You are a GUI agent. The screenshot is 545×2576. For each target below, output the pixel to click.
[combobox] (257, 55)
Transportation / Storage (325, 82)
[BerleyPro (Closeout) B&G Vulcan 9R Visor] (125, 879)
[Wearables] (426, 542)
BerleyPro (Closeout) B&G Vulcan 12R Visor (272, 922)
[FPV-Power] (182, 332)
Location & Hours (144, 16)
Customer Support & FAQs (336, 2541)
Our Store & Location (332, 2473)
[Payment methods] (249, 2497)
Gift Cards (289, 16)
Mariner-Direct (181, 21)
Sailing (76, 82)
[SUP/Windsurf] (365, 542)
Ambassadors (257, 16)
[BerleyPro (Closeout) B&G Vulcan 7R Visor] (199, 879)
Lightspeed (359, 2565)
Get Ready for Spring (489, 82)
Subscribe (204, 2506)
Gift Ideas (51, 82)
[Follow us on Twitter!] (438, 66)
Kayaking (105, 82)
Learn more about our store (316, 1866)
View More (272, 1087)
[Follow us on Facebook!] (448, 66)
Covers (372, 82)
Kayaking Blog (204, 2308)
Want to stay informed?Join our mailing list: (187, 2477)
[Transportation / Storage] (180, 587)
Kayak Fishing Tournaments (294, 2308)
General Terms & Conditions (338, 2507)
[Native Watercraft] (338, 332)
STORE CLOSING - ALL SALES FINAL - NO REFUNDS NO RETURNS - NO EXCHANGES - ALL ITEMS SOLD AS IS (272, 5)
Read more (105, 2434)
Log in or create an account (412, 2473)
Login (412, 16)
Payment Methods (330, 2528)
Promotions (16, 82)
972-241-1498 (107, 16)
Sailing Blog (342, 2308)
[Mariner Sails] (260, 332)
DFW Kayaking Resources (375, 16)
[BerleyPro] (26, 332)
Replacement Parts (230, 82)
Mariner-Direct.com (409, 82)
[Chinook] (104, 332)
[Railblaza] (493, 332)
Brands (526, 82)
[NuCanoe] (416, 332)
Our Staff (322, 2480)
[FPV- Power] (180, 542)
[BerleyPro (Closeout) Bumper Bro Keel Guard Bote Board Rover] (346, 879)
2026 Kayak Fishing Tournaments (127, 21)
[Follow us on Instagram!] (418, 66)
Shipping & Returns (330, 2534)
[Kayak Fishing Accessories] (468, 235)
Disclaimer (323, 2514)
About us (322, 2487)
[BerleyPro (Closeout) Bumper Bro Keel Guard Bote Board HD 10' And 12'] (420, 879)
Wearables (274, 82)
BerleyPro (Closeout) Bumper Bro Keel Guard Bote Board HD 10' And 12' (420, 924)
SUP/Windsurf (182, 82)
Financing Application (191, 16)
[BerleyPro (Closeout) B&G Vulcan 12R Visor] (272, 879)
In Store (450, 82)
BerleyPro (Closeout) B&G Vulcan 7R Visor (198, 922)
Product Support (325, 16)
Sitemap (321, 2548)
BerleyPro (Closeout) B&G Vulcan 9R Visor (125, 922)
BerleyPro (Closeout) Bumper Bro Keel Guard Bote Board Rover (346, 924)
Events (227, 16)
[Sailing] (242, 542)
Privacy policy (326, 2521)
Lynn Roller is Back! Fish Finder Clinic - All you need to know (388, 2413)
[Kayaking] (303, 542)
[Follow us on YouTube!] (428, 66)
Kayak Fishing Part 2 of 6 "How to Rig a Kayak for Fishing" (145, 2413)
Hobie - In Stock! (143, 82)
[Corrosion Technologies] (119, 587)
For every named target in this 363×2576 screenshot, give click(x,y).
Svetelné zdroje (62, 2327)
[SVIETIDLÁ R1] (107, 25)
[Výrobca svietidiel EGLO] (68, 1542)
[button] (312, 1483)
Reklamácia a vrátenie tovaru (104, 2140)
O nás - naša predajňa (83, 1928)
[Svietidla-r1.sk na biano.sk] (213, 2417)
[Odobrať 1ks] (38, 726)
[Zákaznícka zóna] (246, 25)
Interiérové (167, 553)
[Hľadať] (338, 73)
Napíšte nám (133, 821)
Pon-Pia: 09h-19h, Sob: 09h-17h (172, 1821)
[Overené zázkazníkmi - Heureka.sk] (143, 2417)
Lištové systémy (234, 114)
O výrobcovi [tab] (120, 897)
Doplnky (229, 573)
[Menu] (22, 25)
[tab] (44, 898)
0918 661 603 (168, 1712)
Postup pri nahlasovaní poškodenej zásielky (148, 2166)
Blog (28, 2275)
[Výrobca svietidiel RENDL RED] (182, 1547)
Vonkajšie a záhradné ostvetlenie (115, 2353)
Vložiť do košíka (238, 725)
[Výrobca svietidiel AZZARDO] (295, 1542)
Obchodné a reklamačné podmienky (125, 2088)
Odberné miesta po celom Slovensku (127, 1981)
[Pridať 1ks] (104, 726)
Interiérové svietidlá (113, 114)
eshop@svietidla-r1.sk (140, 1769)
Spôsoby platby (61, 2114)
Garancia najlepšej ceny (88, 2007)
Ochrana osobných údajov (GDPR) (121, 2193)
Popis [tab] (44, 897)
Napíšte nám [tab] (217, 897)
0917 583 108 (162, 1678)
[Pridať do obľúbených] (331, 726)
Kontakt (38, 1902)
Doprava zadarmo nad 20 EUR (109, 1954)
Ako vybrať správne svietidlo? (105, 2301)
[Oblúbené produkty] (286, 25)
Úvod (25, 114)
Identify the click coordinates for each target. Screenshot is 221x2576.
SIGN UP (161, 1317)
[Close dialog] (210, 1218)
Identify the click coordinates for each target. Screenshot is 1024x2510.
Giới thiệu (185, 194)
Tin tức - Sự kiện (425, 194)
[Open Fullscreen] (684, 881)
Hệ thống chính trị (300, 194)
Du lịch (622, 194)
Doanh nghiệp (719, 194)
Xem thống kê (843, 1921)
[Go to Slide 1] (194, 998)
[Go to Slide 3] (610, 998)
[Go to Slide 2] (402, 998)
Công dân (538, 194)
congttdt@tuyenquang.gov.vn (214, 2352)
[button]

- **WORK TO BE COMPLETED**: Only an exact transcription of all the entries will do.

- **ANSWER BOX**:
You are a GUI agent. The screenshot is 545×2576. For each target below, output the pixel to click.
[combobox] (257, 55)
Transportation / Storage (325, 82)
[BerleyPro (Closeout) B&G Vulcan 9R Visor] (125, 879)
[Wearables] (426, 542)
BerleyPro (Closeout) B&G Vulcan 12R Visor (272, 922)
[FPV-Power] (182, 332)
Location & Hours (144, 16)
Customer Support & FAQs (336, 2541)
Our Store & Location (332, 2473)
[Payment methods] (249, 2497)
Gift Cards (289, 16)
Mariner-Direct (181, 21)
Sailing (76, 82)
[SUP/Windsurf] (365, 542)
Ambassadors (257, 16)
[BerleyPro (Closeout) B&G Vulcan 7R Visor] (199, 879)
Lightspeed (359, 2565)
Get Ready for Spring (489, 82)
Subscribe (204, 2506)
Gift Ideas (51, 82)
[Follow us on Twitter!] (438, 66)
Kayaking (105, 82)
Learn more about our store (316, 1866)
View More (272, 1087)
[Follow us on Facebook!] (448, 66)
Covers (372, 82)
Kayaking Blog (204, 2308)
Want to stay informed?Join our mailing list: (187, 2477)
[Transportation / Storage] (180, 587)
Kayak Fishing Tournaments (294, 2308)
General Terms & Conditions (338, 2507)
[Native Watercraft] (338, 332)
STORE CLOSING - ALL SALES FINAL - NO REFUNDS NO RETURNS - NO EXCHANGES - ALL ITEMS SOLD AS IS (272, 5)
Read more (105, 2434)
Log in or create an account (412, 2473)
Login (412, 16)
Payment Methods (330, 2528)
Promotions (16, 82)
972-241-1498 (107, 16)
Sailing Blog (342, 2308)
[Mariner Sails] (260, 332)
DFW Kayaking Resources (375, 16)
[BerleyPro] (26, 332)
Replacement Parts (230, 82)
Mariner-Direct.com (409, 82)
[Chinook] (104, 332)
[Railblaza] (493, 332)
Brands (526, 82)
[NuCanoe] (416, 332)
Our Staff (322, 2480)
[FPV- Power] (180, 542)
[BerleyPro (Closeout) Bumper Bro Keel Guard Bote Board Rover] (346, 879)
2026 Kayak Fishing Tournaments (127, 21)
[Follow us on Instagram!] (418, 66)
Shipping & Returns (330, 2534)
[Kayak Fishing Accessories] (468, 235)
Disclaimer (323, 2514)
About us (322, 2487)
[BerleyPro (Closeout) Bumper Bro Keel Guard Bote Board HD 10' And 12'] (420, 879)
Wearables (274, 82)
BerleyPro (Closeout) Bumper Bro Keel Guard Bote Board HD 10' And 12' (420, 924)
SUP/Windsurf (182, 82)
Financing Application (191, 16)
[BerleyPro (Closeout) B&G Vulcan 12R Visor] (272, 879)
In Store (450, 82)
BerleyPro (Closeout) B&G Vulcan 7R Visor (198, 922)
Product Support (325, 16)
Sitemap (321, 2548)
BerleyPro (Closeout) B&G Vulcan 9R Visor (125, 922)
BerleyPro (Closeout) Bumper Bro Keel Guard Bote Board Rover (346, 924)
Events (227, 16)
[Sailing] (242, 542)
Privacy policy (326, 2521)
Lynn Roller is Back! Fish Finder Clinic - All you need to know (388, 2413)
[Kayaking] (303, 542)
[Follow us on YouTube!] (428, 66)
Kayak Fishing Part 2 of 6 "How to Rig a Kayak for Fishing" (145, 2413)
Hobie - In Stock! (143, 82)
[Corrosion Technologies] (119, 587)
For every named target in this 363×2576 screenshot, give click(x,y).
Svetelné zdroje (62, 2327)
[SVIETIDLÁ R1] (107, 25)
[Výrobca svietidiel EGLO] (68, 1542)
[button] (312, 1483)
Reklamácia a vrátenie tovaru (104, 2140)
O nás - naša predajňa (83, 1928)
[Svietidla-r1.sk na biano.sk] (213, 2417)
[Odobrať 1ks] (38, 726)
[Zákaznícka zóna] (246, 25)
Interiérové (167, 553)
[Hľadať] (338, 73)
Napíšte nám (133, 821)
Pon-Pia: 09h-19h, Sob: 09h-17h (172, 1821)
[Overené zázkazníkmi - Heureka.sk] (143, 2417)
Lištové systémy (234, 114)
O výrobcovi [tab] (120, 897)
Doplnky (229, 573)
[Menu] (22, 25)
[tab] (44, 898)
0918 661 603 (168, 1712)
Postup pri nahlasovaní poškodenej zásielky (148, 2166)
Blog (28, 2275)
[Výrobca svietidiel RENDL RED] (182, 1547)
Vonkajšie a záhradné ostvetlenie (115, 2353)
Vložiť do košíka (238, 725)
[Výrobca svietidiel AZZARDO] (295, 1542)
Obchodné a reklamačné podmienky (125, 2088)
Odberné miesta po celom Slovensku (127, 1981)
[Pridať 1ks] (104, 726)
Interiérové svietidlá (113, 114)
eshop@svietidla-r1.sk (140, 1769)
Spôsoby platby (61, 2114)
Garancia najlepšej ceny (88, 2007)
Ochrana osobných údajov (GDPR) (121, 2193)
Popis [tab] (44, 897)
Napíšte nám [tab] (217, 897)
0917 583 108 (162, 1678)
[Pridať do obľúbených] (331, 726)
Kontakt (38, 1902)
Doprava zadarmo nad 20 EUR (109, 1954)
Ako vybrať správne svietidlo? (105, 2301)
[Oblúbené produkty] (286, 25)
Úvod (25, 114)
Identify the click coordinates for each target. Screenshot is 221x2576.
SIGN UP (161, 1317)
[Close dialog] (210, 1218)
Identify the click coordinates for each target. Screenshot is 1024x2510.
Giới thiệu (185, 194)
Tin tức - Sự kiện (425, 194)
[Open Fullscreen] (684, 881)
Hệ thống chính trị (300, 194)
Du lịch (622, 194)
Doanh nghiệp (719, 194)
Xem thống kê (843, 1921)
[Go to Slide 1] (194, 998)
[Go to Slide 3] (610, 998)
[Go to Slide 2] (402, 998)
Công dân (538, 194)
congttdt@tuyenquang.gov.vn (214, 2352)
[button]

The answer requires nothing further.